Published: Thu 11 Jun 2015

Peter Ballinger, director of the Overseas Private Investment Corporation (OPIC), the U.S. government’s development finance institution, says that after years of funding large grid-connected projects it has become clear because of their costs that off-grid solutions are a cheaper alternative with greater potential for electrification.

Off-grid in Africa

In a studio interview at African Utility Week 2015, Ballinger draws a parallel with mobile telephony, saying this has taken off in Africa, with many people having catapulted over landlines to the extent that Africans are often more technologically advanced with their mobiles than are Americans.

“This is being replicated in the off-grid sector and rather than waiting for the grid to come to them, in areas with for example agriculture or small industry, off-grid solutions are being installed - and they really work.”

Regulatory challenge

Ballinger says the greatest risk for off-grid solutions is the absence of regulation. Investments are being made without knowledge of what regulations may be promulgated. The Power Africa initiative has a programme to work with governments and regulators to put in place a regulatory framework. This will be essential for the ‘second wave’ of investors, who are more likely to be local and will look to a framework to assure the viability of their investments.

Notably, payment is not a major risk, Ballinger notes. He says in his experience people who have previously not had power supply will pay for it when it is delivered.
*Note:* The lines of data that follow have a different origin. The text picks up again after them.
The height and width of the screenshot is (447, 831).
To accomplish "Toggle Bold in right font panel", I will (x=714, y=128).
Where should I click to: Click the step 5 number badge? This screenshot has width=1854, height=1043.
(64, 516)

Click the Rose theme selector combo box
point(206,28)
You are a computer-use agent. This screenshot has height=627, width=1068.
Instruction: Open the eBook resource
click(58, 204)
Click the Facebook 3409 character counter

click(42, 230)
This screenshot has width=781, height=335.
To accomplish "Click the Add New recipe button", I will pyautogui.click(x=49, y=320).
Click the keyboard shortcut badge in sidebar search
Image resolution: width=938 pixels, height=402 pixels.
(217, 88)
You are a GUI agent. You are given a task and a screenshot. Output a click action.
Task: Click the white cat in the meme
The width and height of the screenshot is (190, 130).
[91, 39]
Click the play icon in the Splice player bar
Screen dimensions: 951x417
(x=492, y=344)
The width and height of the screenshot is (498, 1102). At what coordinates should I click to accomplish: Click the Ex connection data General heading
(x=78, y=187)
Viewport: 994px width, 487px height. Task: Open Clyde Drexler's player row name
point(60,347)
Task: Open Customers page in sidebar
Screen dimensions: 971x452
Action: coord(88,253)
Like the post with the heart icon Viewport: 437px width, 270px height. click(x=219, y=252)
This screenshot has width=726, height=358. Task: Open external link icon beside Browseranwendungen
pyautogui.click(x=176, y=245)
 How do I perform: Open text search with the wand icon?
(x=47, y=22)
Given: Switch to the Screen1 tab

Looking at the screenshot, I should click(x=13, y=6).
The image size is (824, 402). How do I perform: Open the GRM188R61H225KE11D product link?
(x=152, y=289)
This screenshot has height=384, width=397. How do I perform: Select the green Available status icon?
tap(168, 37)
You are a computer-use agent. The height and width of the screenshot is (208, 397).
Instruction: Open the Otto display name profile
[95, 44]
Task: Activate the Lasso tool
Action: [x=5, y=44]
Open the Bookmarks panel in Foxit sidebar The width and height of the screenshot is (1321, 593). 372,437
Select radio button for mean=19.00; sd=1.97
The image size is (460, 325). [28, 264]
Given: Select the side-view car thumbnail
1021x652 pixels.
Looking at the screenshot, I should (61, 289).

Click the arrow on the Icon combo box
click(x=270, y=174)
In any event this risk can be mitigated by prepayment.


OPIC in Africa

Ballinger says that OPIC is interested in working with investors on solutions that can scale up to villages across a region or country, rather than on solutions for just one village.

As an example he cites Husk Power Systems in India, which was funded initially by OPIC. This initiative is focused on converting rice husks to energy and is currently working with around 300 villages.

“Such solutions can potentially create mini-grids which can be connected without necessarily connecting to the national grid,” says Ballinger.